In 2013, I spent a short while kayaking along the Johnstone Straight, across from the Robson Bight Ecological Reserve for Marine Biology. What came out of my time in those verdant waters was an investment in the recognition and pursuit of natural, compositional, inspirations and a renewable approach to creation routed in understanding natural phenomena. Though what we create may be inorganic or unnatural, understanding the relation of space to environment is paramount to understanding the characters, or people, in relation to their ecological circumstance.
My process often begins with a dark void; all I need to do is turn on the first light. From the first image, my pen fills in the shadows. Offline, was… a curious process. The first image was a sound, a raven call. It was watching for me, maybe waiting, high up. The light I found there was small: a reflection in a dark beady eye, similar to the black stones underfoot. It was coming from a lighthouse above me surrounded by the woods, steep along this spit of land.
A lighthouse becomes a layered and complicated symbol when the characters in greatest peril, in search of guidance, are at the centre. Does a lighthouse still serve as a beacon to those closest to it? When we get too close to light, does light cease to exist if there is no shadow to understand it with? When we are too close to the answer, does it no longer appear clear? Too close to an image, does it pixelate? The void was still in this stage picture, it took residence as a black pool at the centre.
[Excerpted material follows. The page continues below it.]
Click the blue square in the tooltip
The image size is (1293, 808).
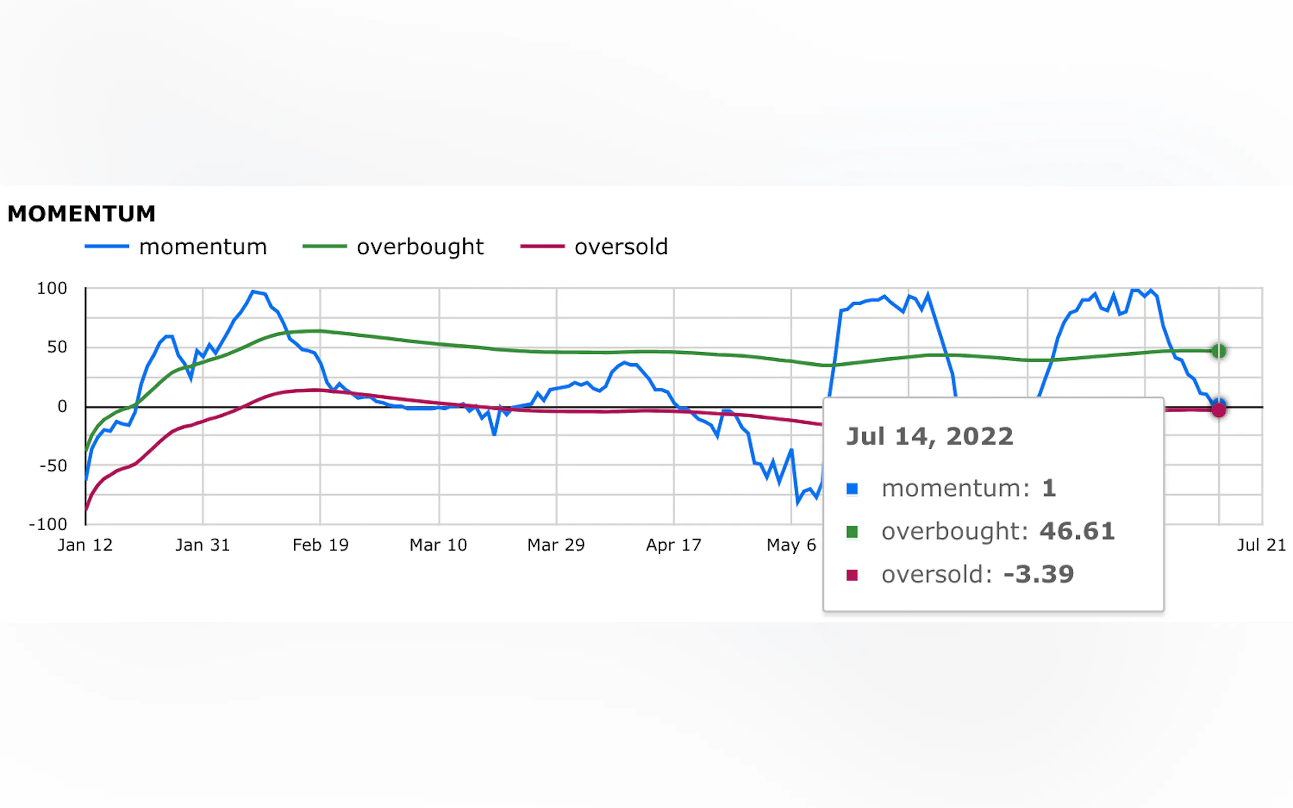pos(852,488)
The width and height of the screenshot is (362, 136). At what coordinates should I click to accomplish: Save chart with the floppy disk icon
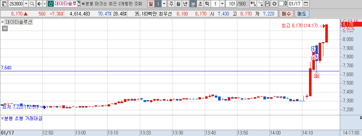[x=267, y=4]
Now at the edge of humanity, the last thing I needed to find was what was left behind by the present story. The artifact in a broken cell phone on the rocks. The world became fractured then; stepped like the rising tide. When we experience personal tragedies or internal earthquakes it often distorts our view of each other; our processors begin to work less as a whole. So maybe ocean side, in the intertidal of tragedy, is the most hopeful place for the human experience? It was where my first reading ejected me to begin this design process; it left me here with a broken phone. Whether we are in the water or looking from the cliff side is circumstantial, but there is something soothing for me knowing the raven was there first. For curiosity or not, what Offline has given me is certainty we never should be at the edge alone. Community fuels the light.